ASSIGNMENT 1:
Decide whether each statement below agrees with the forum post on property rights and open source: (a) Extremadura is described as the poorest region of Spain; (b) joining the Third Chamber 2015 Forum costs a fee; (c) Gerdjan Hoekendijk posted the topic on August 21. Answer yes or no for each, and quote the words of the post that decide it.
ASSIGNMENT 2:
Write the next part of the forum post on open source and development, picking up after its final sentence.
SOURCE TEXT Block Start
Protection of Property Rights Guarantees Innovator Returns 97.0
On intellectual and other property rights, I have copied a relevant post from another Forum that I joined, VoiceOver 2015.
A similar scheme for HIV/AIDS drugs for the developing world has been applied elsewhere (See Post #75) after a real threat from US$1 per dose substitute from India, a countervailing force needed for robust democratic debate.
On August 21, Gerdjan Hoekendijk of the Netherlands posted this topic at the Third Chamber 2015 Forum. (The Forum is free to join. Interested friends can click the first link above.)
Open source can boost development Some time ago I heard about Extremadura, the poorest region of Spain, that boosted the application of ICT in education, healthcare and government by solely applying open source software.
For more information check: http://news.techworld.com/operating-systems/6558/spanish-region-goes-entirely-open-source/ I became convinced, that consequently applying open source software (and sharing all applications) can boost development in developing countries.
SOURCE TEXT Block End
RECORDS PROVIDED Block Start
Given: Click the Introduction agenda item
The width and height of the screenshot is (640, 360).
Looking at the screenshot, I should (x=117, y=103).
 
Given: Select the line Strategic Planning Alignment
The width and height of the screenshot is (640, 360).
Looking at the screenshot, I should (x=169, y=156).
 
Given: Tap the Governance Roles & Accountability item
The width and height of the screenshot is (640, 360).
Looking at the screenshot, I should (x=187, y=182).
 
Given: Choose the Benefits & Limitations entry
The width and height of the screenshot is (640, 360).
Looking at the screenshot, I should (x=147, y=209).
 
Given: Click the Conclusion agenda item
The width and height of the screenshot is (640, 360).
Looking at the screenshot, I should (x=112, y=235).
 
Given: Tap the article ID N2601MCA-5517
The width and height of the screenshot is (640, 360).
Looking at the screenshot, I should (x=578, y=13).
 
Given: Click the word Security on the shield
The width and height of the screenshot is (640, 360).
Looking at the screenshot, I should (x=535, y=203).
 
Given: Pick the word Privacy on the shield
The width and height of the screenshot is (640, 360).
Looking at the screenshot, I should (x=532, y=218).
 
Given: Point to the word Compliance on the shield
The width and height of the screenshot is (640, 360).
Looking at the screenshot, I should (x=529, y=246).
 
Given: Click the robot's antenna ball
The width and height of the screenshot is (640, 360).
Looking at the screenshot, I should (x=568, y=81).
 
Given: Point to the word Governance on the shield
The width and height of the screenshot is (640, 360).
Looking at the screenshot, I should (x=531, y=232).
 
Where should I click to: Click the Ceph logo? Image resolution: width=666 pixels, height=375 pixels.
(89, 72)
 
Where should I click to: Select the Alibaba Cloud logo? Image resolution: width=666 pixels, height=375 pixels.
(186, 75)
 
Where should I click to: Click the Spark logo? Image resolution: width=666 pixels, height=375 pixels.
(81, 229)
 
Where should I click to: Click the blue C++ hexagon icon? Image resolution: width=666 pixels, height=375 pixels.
RECORDS PROVIDED Block End
EXPECTED ANSWER 1:
(a) Yes: "Extremadura, the poorest region of Spain"
(b) No: "The Forum is free to join."
(c) Yes: "On August 21, Gerdjan Hoekendijk of the Netherlands posted this topic at the Third Chamber 2015 Forum."

EXPECTED ANSWER 2:
One of the advantages is, that computers that became superfluous because they are to slow for the latest version of Windows can still be used when using Linux. I also believe that choosing for ‘open source’ is about more than just software applications. Its about a mentality of freely sharing endlessly reproducible knowledge.
Two out of the three prior first responses tended to highlight that open source is, “It’s a marketing tactic, and a sham.” and “Or Africa … even though your struggling with poverty and your children cannot afford expensive I.T. education, buy patented software from me … Put that in your pipe and smoke it
.”
Please visit the site here to get the authors’ context of the quotes above. I wrote in my response, the fourth for the topic, on August 22.
Open source can boost development. There is a way out of this dilemma without reducing it into a dichotomy, in fact, a false either/or emotional issue.
(Note: even open-source software needs customization, user-friendliness and maintenance to be truly useful on the ground.) There is a way out even with branded knowledge products like software or medicines.
The insights of Paul Romer of Stanford U in his journal Endogenous Technological Change (1990) can frame the issues here quite clearly and may provide a good approach – like the deal on HIV/AIDS drugs for the developing world. (See Post #46 for more detailed discussion and link to the journal.)
In Romer’s words, knowledge products can be managed as both “non-rival and partially-excludable” goods.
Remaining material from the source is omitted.